= Problem set =
[1] Reproduce the passage in the introduction to the album list below, starting at "Aging hipsters may-- as" and ending at "along the way.".
[2] In the introduction to the album list, what is the list said to double nicely as?

= Passage provided =

The Top 100 Albums of 2000-04 (2023)

Aging hipsters may-- as they have at all points in history-- mope and whine that none of today's artists share the lasting appeal of the artists of bygone eras. But looking back on the first half of the new millennium's first decade to create this list of the Top 100 best albums to date only re-enforced our already well-founded beliefs that, not only are these bellyachers just too old, their opinions are laughably wrong. The '00s have, thus far, produced as many innovating, life-changing, just-plain-amazing albums as had any other decade by this point, and while the intent of this list is simply to have some good, nostalgic fun celebrating the best music of the past five years, it just so happens to double nicely as ammunition against anyone who forgot how to enjoy themselves along the way.

The Top 100 Albums of 2000-04 (1)

= Collected material =
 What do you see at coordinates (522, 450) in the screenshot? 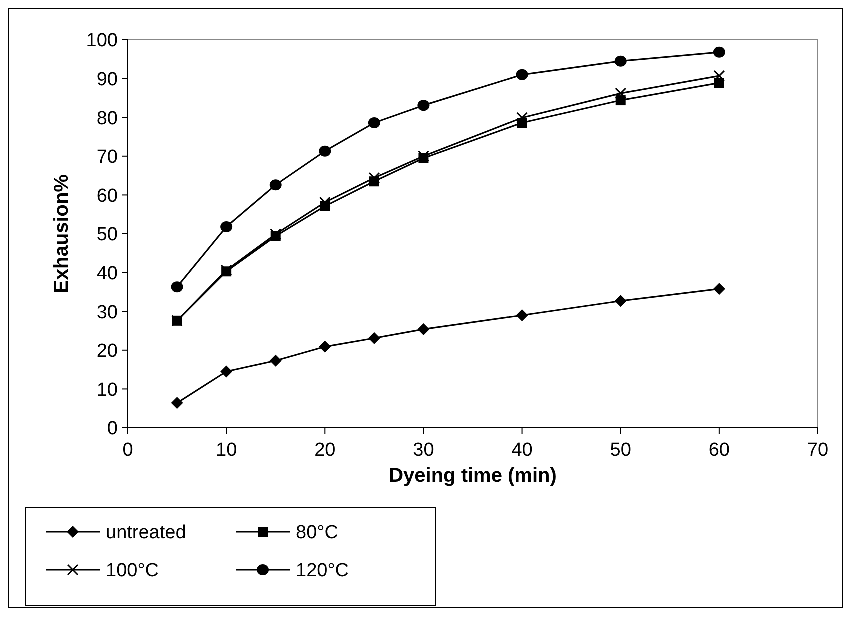
I see `x-tick-label: 40` at bounding box center [522, 450].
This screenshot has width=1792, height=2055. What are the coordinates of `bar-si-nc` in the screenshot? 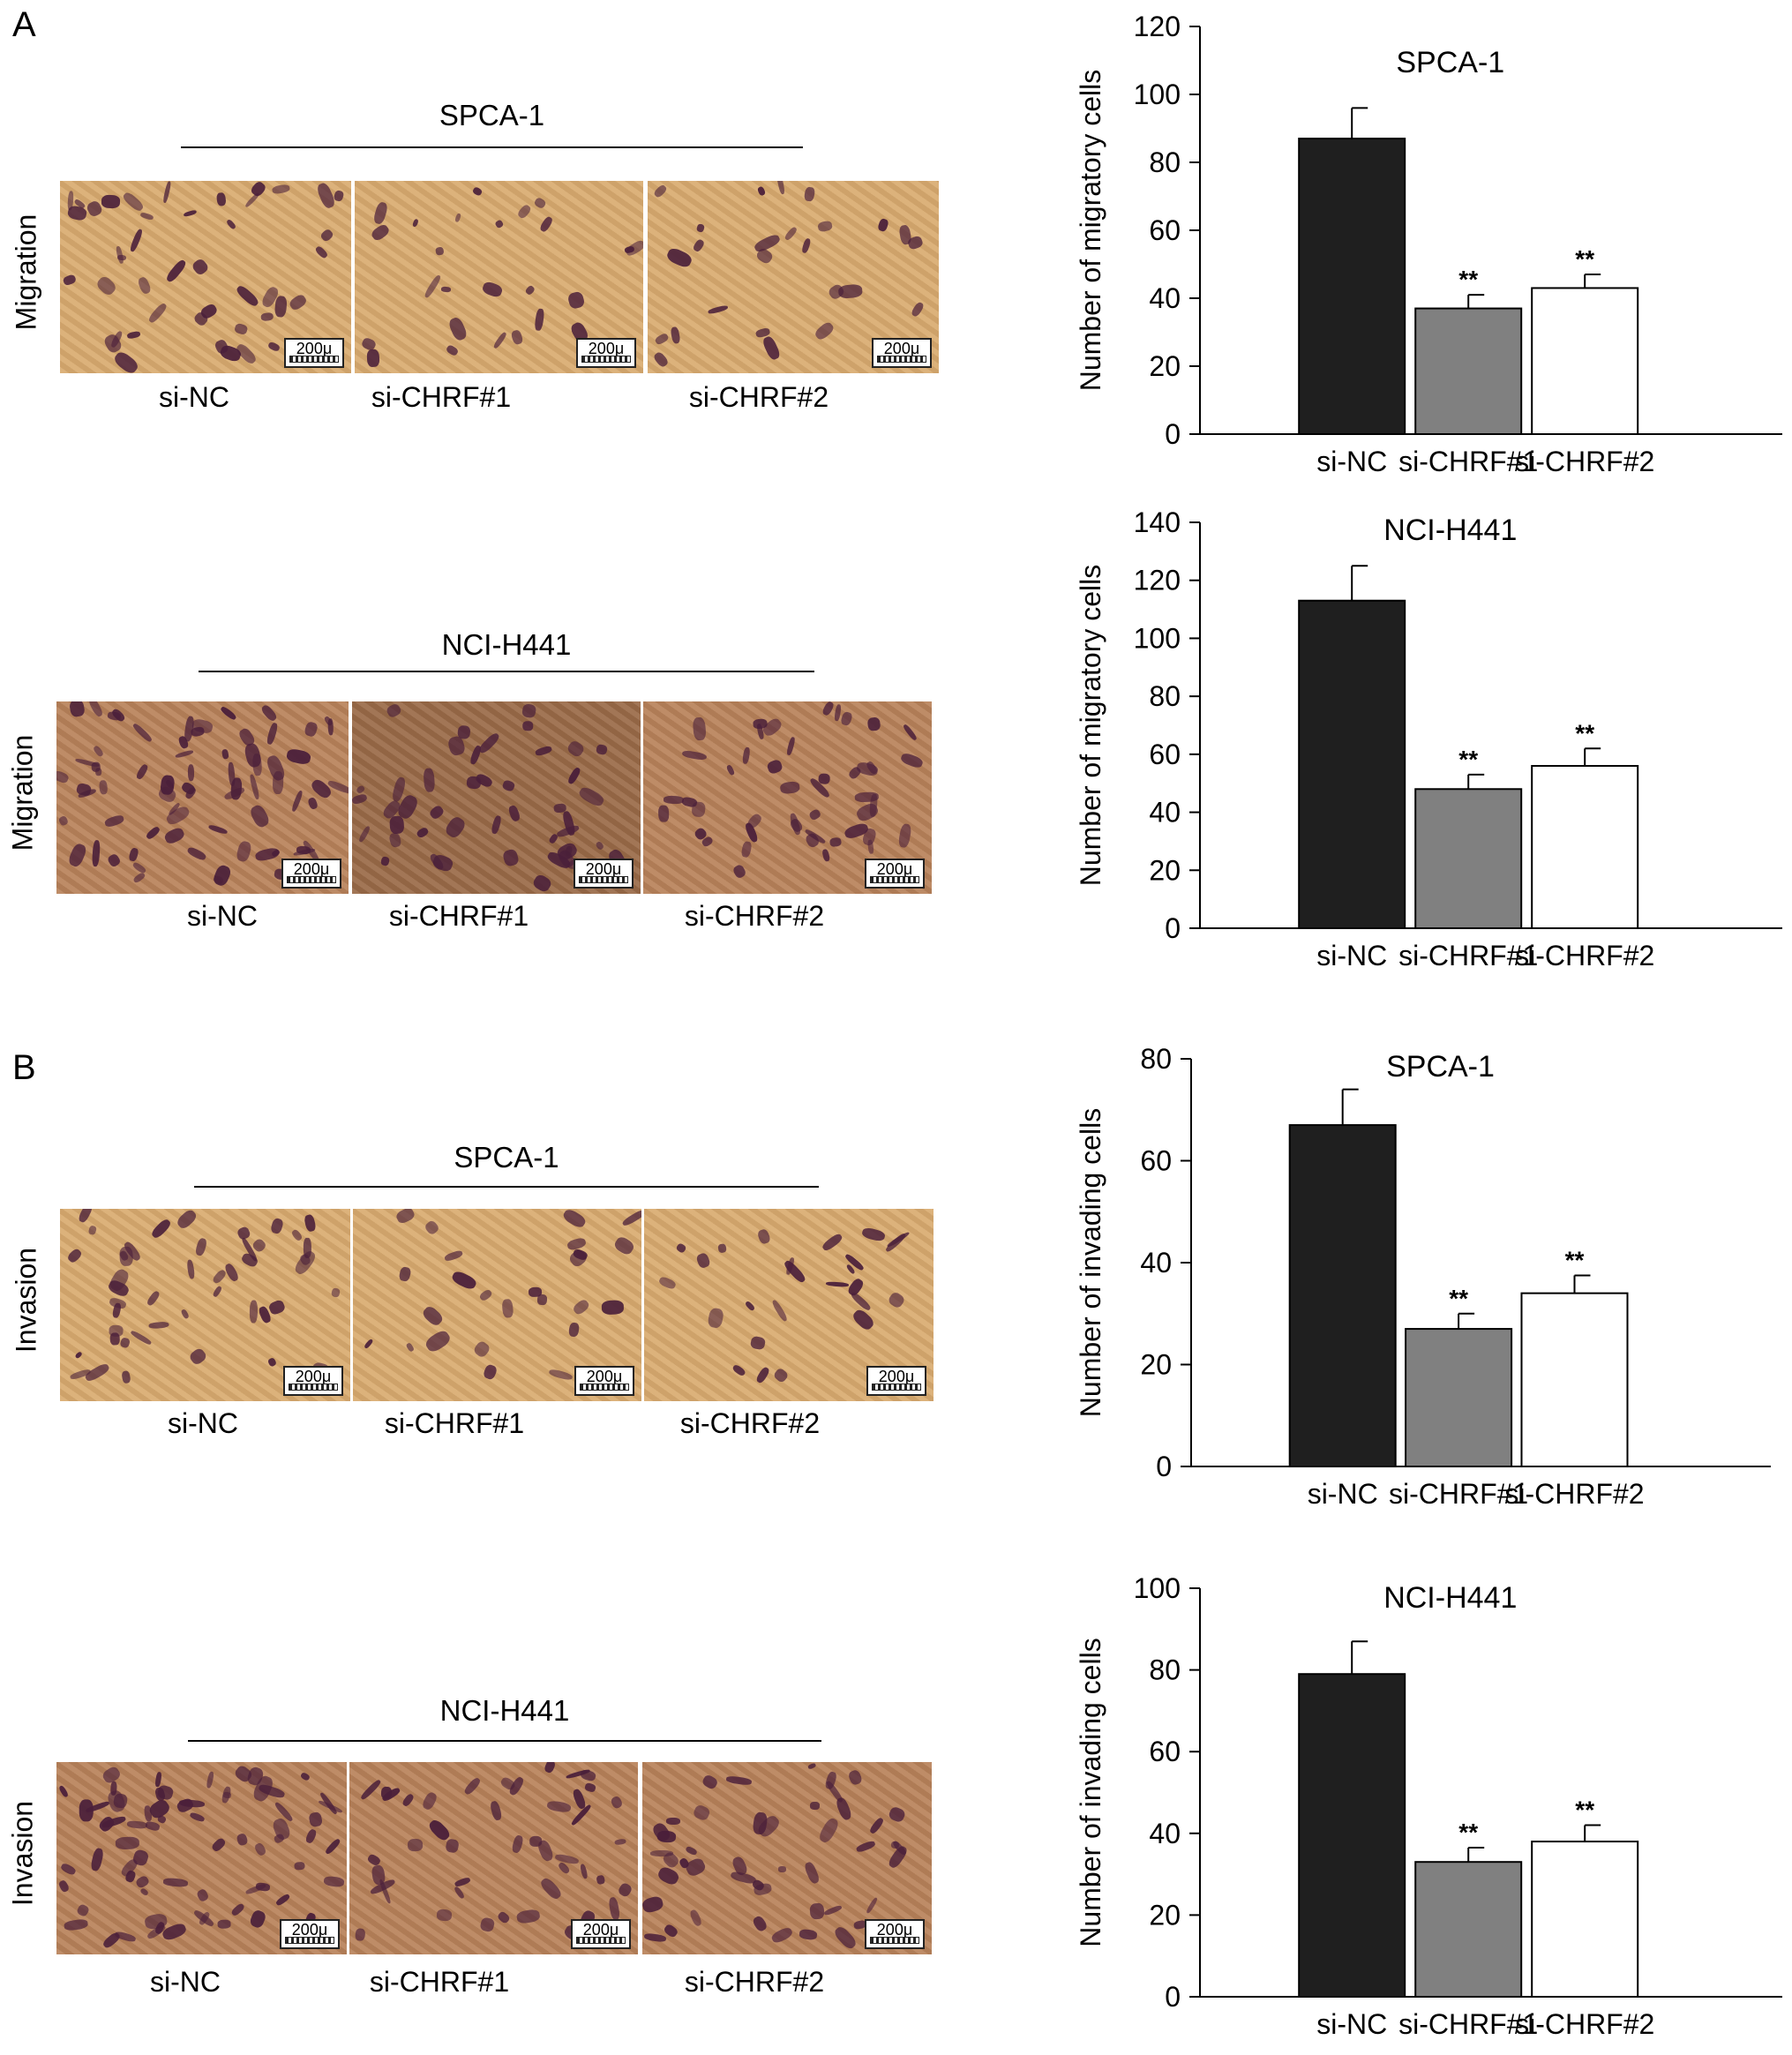 It's located at (1352, 287).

= Solutions to the tasks =
[1]
Aging hipsters may-- as they have at all points in history-- mope and whine that none of today's artists share the lasting appeal of the artists of bygone eras. But looking back on the first half of the new millennium's first decade to create this list of the Top 100 best albums to date only re-enforced our already well-founded beliefs that, not only are these bellyachers just too old, their opinions are laughably wrong. The '00s have, thus far, produced as many innovating, life-changing, just-plain-amazing albums as had any other decade by this point, and while the intent of this list is simply to have some good, nostalgic fun celebrating the best music of the past five years, it just so happens to double nicely as ammunition against anyone who forgot how to enjoy themselves along the way.

[2] Ammunition against anyone who forgot how to enjoy themselves along the way.